Type out the entries again, keeping every word unchanged.

══════════

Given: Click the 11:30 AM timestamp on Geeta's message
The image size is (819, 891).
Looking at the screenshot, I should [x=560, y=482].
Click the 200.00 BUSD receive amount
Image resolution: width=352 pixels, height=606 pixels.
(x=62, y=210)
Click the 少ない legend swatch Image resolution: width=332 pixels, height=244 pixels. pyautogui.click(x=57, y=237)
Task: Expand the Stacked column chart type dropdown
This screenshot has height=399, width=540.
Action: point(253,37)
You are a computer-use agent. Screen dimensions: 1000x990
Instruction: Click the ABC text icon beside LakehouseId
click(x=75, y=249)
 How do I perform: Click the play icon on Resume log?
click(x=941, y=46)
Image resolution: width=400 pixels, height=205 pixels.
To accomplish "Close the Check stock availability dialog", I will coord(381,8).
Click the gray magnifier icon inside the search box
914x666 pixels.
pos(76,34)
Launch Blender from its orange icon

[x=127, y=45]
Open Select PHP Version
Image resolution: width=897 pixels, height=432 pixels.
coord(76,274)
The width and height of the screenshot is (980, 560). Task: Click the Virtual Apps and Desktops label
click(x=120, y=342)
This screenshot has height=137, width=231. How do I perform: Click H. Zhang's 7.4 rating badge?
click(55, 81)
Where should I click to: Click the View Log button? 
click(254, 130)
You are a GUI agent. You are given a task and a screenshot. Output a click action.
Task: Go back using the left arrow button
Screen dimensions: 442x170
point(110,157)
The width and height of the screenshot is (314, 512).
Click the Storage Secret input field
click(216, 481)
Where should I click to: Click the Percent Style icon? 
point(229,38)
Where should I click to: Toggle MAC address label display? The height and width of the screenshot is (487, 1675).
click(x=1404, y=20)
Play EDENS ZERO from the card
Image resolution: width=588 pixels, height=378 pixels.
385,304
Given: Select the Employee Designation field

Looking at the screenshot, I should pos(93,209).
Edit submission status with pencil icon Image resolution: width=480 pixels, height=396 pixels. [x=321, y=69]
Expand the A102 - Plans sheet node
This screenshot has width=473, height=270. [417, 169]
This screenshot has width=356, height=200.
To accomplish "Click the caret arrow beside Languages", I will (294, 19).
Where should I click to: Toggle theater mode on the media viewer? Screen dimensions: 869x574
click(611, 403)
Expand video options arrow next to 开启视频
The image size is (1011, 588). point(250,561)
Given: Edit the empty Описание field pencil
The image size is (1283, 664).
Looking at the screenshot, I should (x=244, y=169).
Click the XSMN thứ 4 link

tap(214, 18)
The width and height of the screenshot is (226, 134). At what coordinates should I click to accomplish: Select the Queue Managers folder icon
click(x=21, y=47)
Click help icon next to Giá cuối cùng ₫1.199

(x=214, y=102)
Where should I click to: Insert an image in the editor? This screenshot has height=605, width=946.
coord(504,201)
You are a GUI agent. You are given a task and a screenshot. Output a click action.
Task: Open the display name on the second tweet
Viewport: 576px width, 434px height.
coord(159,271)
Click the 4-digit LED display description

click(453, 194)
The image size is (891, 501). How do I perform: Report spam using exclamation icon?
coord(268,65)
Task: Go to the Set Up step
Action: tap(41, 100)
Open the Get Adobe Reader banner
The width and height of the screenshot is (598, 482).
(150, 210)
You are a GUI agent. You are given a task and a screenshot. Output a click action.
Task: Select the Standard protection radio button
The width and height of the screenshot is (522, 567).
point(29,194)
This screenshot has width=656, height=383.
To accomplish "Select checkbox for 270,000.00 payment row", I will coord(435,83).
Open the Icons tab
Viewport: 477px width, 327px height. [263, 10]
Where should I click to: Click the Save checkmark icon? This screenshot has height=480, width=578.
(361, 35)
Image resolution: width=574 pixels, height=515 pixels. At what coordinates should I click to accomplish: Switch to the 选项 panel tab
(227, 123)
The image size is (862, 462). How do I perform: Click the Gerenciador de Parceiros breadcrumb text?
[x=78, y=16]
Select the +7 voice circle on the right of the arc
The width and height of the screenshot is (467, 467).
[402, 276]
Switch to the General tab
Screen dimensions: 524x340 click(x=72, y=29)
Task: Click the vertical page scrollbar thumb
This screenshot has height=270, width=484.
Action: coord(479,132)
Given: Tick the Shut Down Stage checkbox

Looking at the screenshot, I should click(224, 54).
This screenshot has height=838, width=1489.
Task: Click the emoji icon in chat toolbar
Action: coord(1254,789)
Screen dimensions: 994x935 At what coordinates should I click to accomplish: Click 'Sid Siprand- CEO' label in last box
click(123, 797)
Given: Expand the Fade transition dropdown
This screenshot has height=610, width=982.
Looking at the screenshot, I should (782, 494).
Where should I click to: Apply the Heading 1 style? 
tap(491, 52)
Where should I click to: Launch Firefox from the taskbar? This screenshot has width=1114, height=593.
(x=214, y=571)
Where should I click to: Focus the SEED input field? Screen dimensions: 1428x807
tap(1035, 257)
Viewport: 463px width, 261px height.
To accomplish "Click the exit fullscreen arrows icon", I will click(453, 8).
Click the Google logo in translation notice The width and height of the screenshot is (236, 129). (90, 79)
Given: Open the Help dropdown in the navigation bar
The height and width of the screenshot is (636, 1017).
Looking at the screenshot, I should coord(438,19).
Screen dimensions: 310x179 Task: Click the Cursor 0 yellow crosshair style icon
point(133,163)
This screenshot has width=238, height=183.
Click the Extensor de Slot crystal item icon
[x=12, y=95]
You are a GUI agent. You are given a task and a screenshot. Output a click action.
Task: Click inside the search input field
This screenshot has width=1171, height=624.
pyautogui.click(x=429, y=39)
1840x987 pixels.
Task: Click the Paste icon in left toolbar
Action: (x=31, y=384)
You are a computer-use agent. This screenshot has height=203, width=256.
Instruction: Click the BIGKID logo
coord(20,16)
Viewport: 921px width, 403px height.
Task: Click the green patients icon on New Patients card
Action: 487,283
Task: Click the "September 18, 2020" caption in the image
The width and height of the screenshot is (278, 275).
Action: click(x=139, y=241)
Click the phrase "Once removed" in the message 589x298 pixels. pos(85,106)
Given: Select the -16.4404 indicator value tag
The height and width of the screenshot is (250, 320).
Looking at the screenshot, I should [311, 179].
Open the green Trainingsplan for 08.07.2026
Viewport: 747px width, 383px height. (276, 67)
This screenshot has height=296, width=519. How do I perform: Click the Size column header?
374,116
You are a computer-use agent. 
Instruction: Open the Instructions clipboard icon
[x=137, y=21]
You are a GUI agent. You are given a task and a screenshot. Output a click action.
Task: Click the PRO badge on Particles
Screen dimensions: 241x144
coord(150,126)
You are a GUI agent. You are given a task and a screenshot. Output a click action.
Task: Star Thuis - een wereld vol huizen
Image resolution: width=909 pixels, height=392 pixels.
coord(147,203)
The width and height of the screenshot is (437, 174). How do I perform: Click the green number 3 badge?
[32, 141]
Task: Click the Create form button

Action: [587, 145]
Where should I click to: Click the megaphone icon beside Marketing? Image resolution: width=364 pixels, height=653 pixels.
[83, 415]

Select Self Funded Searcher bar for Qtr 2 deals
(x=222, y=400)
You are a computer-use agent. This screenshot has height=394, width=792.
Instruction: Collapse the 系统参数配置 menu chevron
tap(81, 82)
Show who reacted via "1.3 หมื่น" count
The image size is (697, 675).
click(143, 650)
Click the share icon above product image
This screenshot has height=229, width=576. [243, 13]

══════════

- EXPECTED OUTPUT
Given: Click the 11:30 AM timestamp on Geeta's message
The image size is (819, 891).
Looking at the screenshot, I should [x=560, y=482].
Click the 200.00 BUSD receive amount
Image resolution: width=352 pixels, height=606 pixels.
(x=62, y=210)
Click the 少ない legend swatch Image resolution: width=332 pixels, height=244 pixels. pyautogui.click(x=57, y=237)
Task: Expand the Stacked column chart type dropdown
This screenshot has height=399, width=540.
Action: point(253,37)
You are a computer-use agent. Screen dimensions: 1000x990
Instruction: Click the ABC text icon beside LakehouseId
click(x=75, y=249)
 How do I perform: Click the play icon on Resume log?
click(x=941, y=46)
Image resolution: width=400 pixels, height=205 pixels.
To accomplish "Close the Check stock availability dialog", I will coord(381,8).
Click the gray magnifier icon inside the search box
914x666 pixels.
pos(76,34)
Launch Blender from its orange icon

[x=127, y=45]
Open Select PHP Version
Image resolution: width=897 pixels, height=432 pixels.
coord(76,274)
The width and height of the screenshot is (980, 560). Task: Click the Virtual Apps and Desktops label
click(x=120, y=342)
This screenshot has height=137, width=231. How do I perform: Click H. Zhang's 7.4 rating badge?
click(55, 81)
Where should I click to: Click the View Log button? 
click(254, 130)
You are a GUI agent. You are given a task and a screenshot. Output a click action.
Task: Go back using the left arrow button
Screen dimensions: 442x170
point(110,157)
The width and height of the screenshot is (314, 512).
Click the Storage Secret input field
click(216, 481)
Where should I click to: Click the Percent Style icon? 
point(229,38)
Where should I click to: Toggle MAC address label display? The height and width of the screenshot is (487, 1675).
click(x=1404, y=20)
Play EDENS ZERO from the card
Image resolution: width=588 pixels, height=378 pixels.
385,304
Given: Select the Employee Designation field

Looking at the screenshot, I should pos(93,209).
Edit submission status with pencil icon Image resolution: width=480 pixels, height=396 pixels. [x=321, y=69]
Expand the A102 - Plans sheet node
This screenshot has width=473, height=270. [417, 169]
This screenshot has width=356, height=200.
To accomplish "Click the caret arrow beside Languages", I will (294, 19).
Where should I click to: Toggle theater mode on the media viewer? Screen dimensions: 869x574
click(611, 403)
Expand video options arrow next to 开启视频
The image size is (1011, 588). point(250,561)
Given: Edit the empty Описание field pencil
The image size is (1283, 664).
Looking at the screenshot, I should (x=244, y=169).
Click the XSMN thứ 4 link

tap(214, 18)
The width and height of the screenshot is (226, 134). At what coordinates should I click to accomplish: Select the Queue Managers folder icon
click(x=21, y=47)
Click help icon next to Giá cuối cùng ₫1.199

(x=214, y=102)
Where should I click to: Insert an image in the editor? This screenshot has height=605, width=946.
coord(504,201)
You are a GUI agent. You are given a task and a screenshot. Output a click action.
Task: Open the display name on the second tweet
Viewport: 576px width, 434px height.
coord(159,271)
Click the 4-digit LED display description

click(453, 194)
The image size is (891, 501). How do I perform: Report spam using exclamation icon?
coord(268,65)
Task: Go to the Set Up step
Action: tap(41, 100)
Open the Get Adobe Reader banner
The width and height of the screenshot is (598, 482).
(150, 210)
You are a GUI agent. You are given a task and a screenshot. Output a click action.
Task: Select the Standard protection radio button
The width and height of the screenshot is (522, 567).
point(29,194)
This screenshot has width=656, height=383.
To accomplish "Select checkbox for 270,000.00 payment row", I will coord(435,83).
Open the Icons tab
Viewport: 477px width, 327px height. [263, 10]
Where should I click to: Click the Save checkmark icon? This screenshot has height=480, width=578.
(361, 35)
Image resolution: width=574 pixels, height=515 pixels. At what coordinates should I click to accomplish: Switch to the 选项 panel tab
(227, 123)
The image size is (862, 462). How do I perform: Click the Gerenciador de Parceiros breadcrumb text?
[x=78, y=16]
Select the +7 voice circle on the right of the arc
The width and height of the screenshot is (467, 467).
[402, 276]
Switch to the General tab
Screen dimensions: 524x340 click(x=72, y=29)
Task: Click the vertical page scrollbar thumb
This screenshot has height=270, width=484.
Action: coord(479,132)
Given: Tick the Shut Down Stage checkbox

Looking at the screenshot, I should click(224, 54).
This screenshot has height=838, width=1489.
Task: Click the emoji icon in chat toolbar
Action: coord(1254,789)
Screen dimensions: 994x935 At what coordinates should I click to accomplish: Click 'Sid Siprand- CEO' label in last box
click(123, 797)
Given: Expand the Fade transition dropdown
This screenshot has height=610, width=982.
Looking at the screenshot, I should (782, 494).
Where should I click to: Apply the Heading 1 style? 
tap(491, 52)
Where should I click to: Launch Firefox from the taskbar? This screenshot has width=1114, height=593.
(x=214, y=571)
Where should I click to: Focus the SEED input field? Screen dimensions: 1428x807
tap(1035, 257)
Viewport: 463px width, 261px height.
To accomplish "Click the exit fullscreen arrows icon", I will click(453, 8).
Click the Google logo in translation notice The width and height of the screenshot is (236, 129). (90, 79)
Given: Open the Help dropdown in the navigation bar
The height and width of the screenshot is (636, 1017).
Looking at the screenshot, I should coord(438,19).
Screen dimensions: 310x179 Task: Click the Cursor 0 yellow crosshair style icon
point(133,163)
This screenshot has width=238, height=183.
Click the Extensor de Slot crystal item icon
[x=12, y=95]
You are a GUI agent. You are given a task and a screenshot. Output a click action.
Task: Click inside the search input field
This screenshot has width=1171, height=624.
pyautogui.click(x=429, y=39)
1840x987 pixels.
Task: Click the Paste icon in left toolbar
Action: (x=31, y=384)
You are a computer-use agent. This screenshot has height=203, width=256.
Instruction: Click the BIGKID logo
coord(20,16)
Viewport: 921px width, 403px height.
Task: Click the green patients icon on New Patients card
Action: 487,283
Task: Click the "September 18, 2020" caption in the image
The width and height of the screenshot is (278, 275).
Action: click(x=139, y=241)
Click the phrase "Once removed" in the message 589x298 pixels. pos(85,106)
Given: Select the -16.4404 indicator value tag
The height and width of the screenshot is (250, 320).
Looking at the screenshot, I should [311, 179].
Open the green Trainingsplan for 08.07.2026
Viewport: 747px width, 383px height. (276, 67)
This screenshot has height=296, width=519. How do I perform: Click the Size column header?
374,116
You are a computer-use agent. 
Instruction: Open the Instructions clipboard icon
[x=137, y=21]
You are a GUI agent. You are given a task and a screenshot. Output a click action.
Task: Click the PRO badge on Particles
Screen dimensions: 241x144
coord(150,126)
You are a GUI agent. You are given a task and a screenshot. Output a click action.
Task: Star Thuis - een wereld vol huizen
Image resolution: width=909 pixels, height=392 pixels.
coord(147,203)
The width and height of the screenshot is (437, 174). How do I perform: Click the green number 3 badge?
[32, 141]
Task: Click the Create form button

Action: [587, 145]
Where should I click to: Click the megaphone icon beside Marketing? Image resolution: width=364 pixels, height=653 pixels.
[83, 415]

Select Self Funded Searcher bar for Qtr 2 deals
(x=222, y=400)
You are a computer-use agent. This screenshot has height=394, width=792.
Instruction: Collapse the 系统参数配置 menu chevron
tap(81, 82)
Show who reacted via "1.3 หมื่น" count
The image size is (697, 675).
click(143, 650)
Click the share icon above product image
This screenshot has height=229, width=576. [243, 13]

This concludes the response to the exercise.